Mason Crosby - The Packers placekicker had a terrible 2012 campaign, but has rebounded nicely thus far in 2013. He was 3 for 3 on Sunday and is still perfect on the year. There may still be some trust issues, as Coach McCarthy elected to go for it within field goal range on that fatal fourth down play discussed above.

Running game - For the second game in a row, the Packers had significant success on the ground. Even with their first and then second string running backs on the sideline, the Packers worked to establish the run and finished the game with 182 yards on the ground. Although a huge chunk of that total came on a 51-yard rush by Franklin, that is nothing to sniff at against a stout Bengals defense.

Lowlights:

Team health - The Pack were already fairly beat up before Sunday's bout, but they needed a medic by the end of the game. Second string running back James Starks started the game well by running for about 4 yards a carry, but he had to leave the game after a knee injury. His replacement, Franklin, stepped up well by running for 103 yards and a touchdown, but he coughed up the key fumble at the end of the game and left late with an injury. Clay Matthews contributed a sack and 2 forced fumbles but could not finish the game with a hamstring injury. Last but not least, tight end Jermichael Finley left the game with a concussion after nearly being decapitated during a catch.

David Bakhtiari - Bakhtiari, the Packers' rookie left tackle, was used and abused by the Bengals' Michael Johnson. Johnson had 1.5 of the Bengals' 4 sacks and ran over Bakhtiari to force the fumble that sprung Terence Newman's game-winner. The Packers' selected Bakhtiari in the fourth round of the 2013 draft, and he was projected as a backup for the right tackle spot. After an injury to Bryan Bulaga, Bakhtiari found himself protecting the blind side of one of the most valuable arms in the league. From what I can tell, Bakhtiari has held up pretty well this season, but he was exploited on Sunday.

Next week: Bye

Minnesota Vikings

Last week: 31-27 loss vs. Cleveland Browns

This one hurts. Mere days after the Browns cried uncle on the season by trading away their best offensive player, and against a backup quarterback with under 100 attempts in his five-year career, the Vikings lost a heartbreaker at home to a very beatable team.

Without a viable rushing option, the Browns essentially handed the game to journeyman quarterback Brian Hoyer. Although Hoyer made plenty of mistakes (i.e. 3 interceptions), he threw for 321 yards and 3 touchdowns on 53 attempts. The running game chipped in with over 100 yards, but nearly all of that came on three fluke runs of over 20 yards apiece.

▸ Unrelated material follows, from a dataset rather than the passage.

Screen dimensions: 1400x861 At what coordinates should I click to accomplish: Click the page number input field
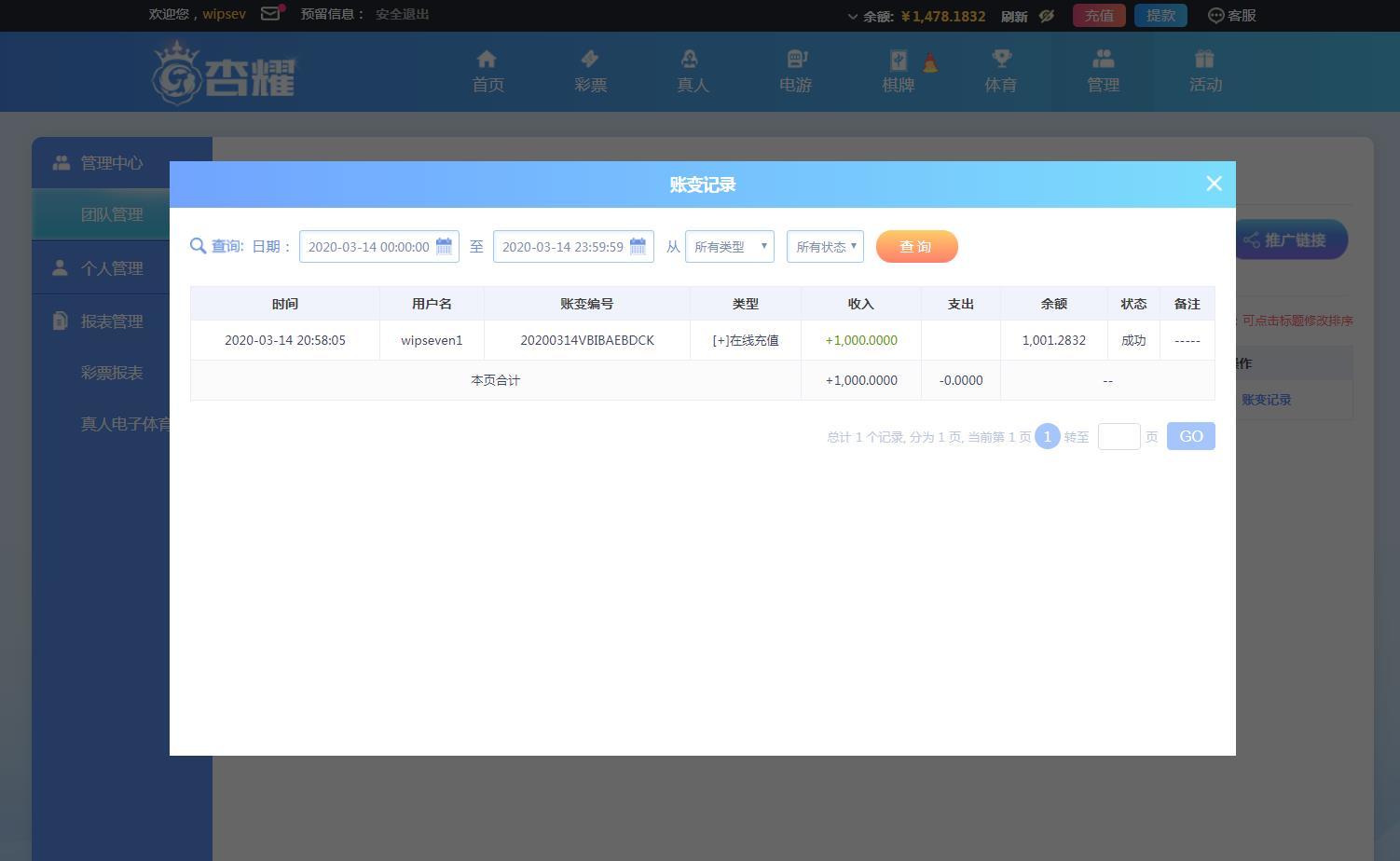(1119, 437)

This was a weird game, and the weirdest part was the Browns' production through trick special teams plays. The first came in the second quarter, when defensive back Josh Aubrey took a fake punt snap and ran for 34 yards to set up an eventual field goal (Aubrey was also the Browns' leading rusher on the day). The second, and more damaging, play occurred in the fourth quarter. On a fourth-and-4 from the Vikings' 11-yard line, punter/holder Spencer Lanning took a fake field goal snap and tossed it to tight end Jordan Cameron, who was inexplicably left all alone near the sideline.

Highlights:

Umm... hmm...

Turnovers - Remember how I praised the Bears for forcing 11 turnovers on the season? The Vikings are actually right on their heels with 10. The problem is the Vikings have also given up 10 of their own.

Christian Ponder's legs - Ponder's play as a quarterback does not merit a "highlight" award, but he had a great day scrambling for 46 yards and 2 touchdowns. He is an athlete and maybe should be more willing to tuck and run in the future. He still threw an interception and took 6 sacks on the day so...

Lowlights:

Offensive line - As mentioned, the Browns reached Ponder 6 times on Sunday. The primary culprit was right tackle Phil Loadholt, who was responsible for one of the sacks and 4 of the Browns' 8 quarterback hurries. The offensive line did not fare much better in the run game, as Pro Bowler Adrian Peterson managed only 3.5 yards per carry on the day.

Special teams gullibility - Allowing the Browns to score 10 points off of special teams trick plays is beyond embarrassing. On the fake field goal, I just don't understand what the Vikings thought Cameron was doing hanging out by the sideline. What were the coaches doing? Call a timeout!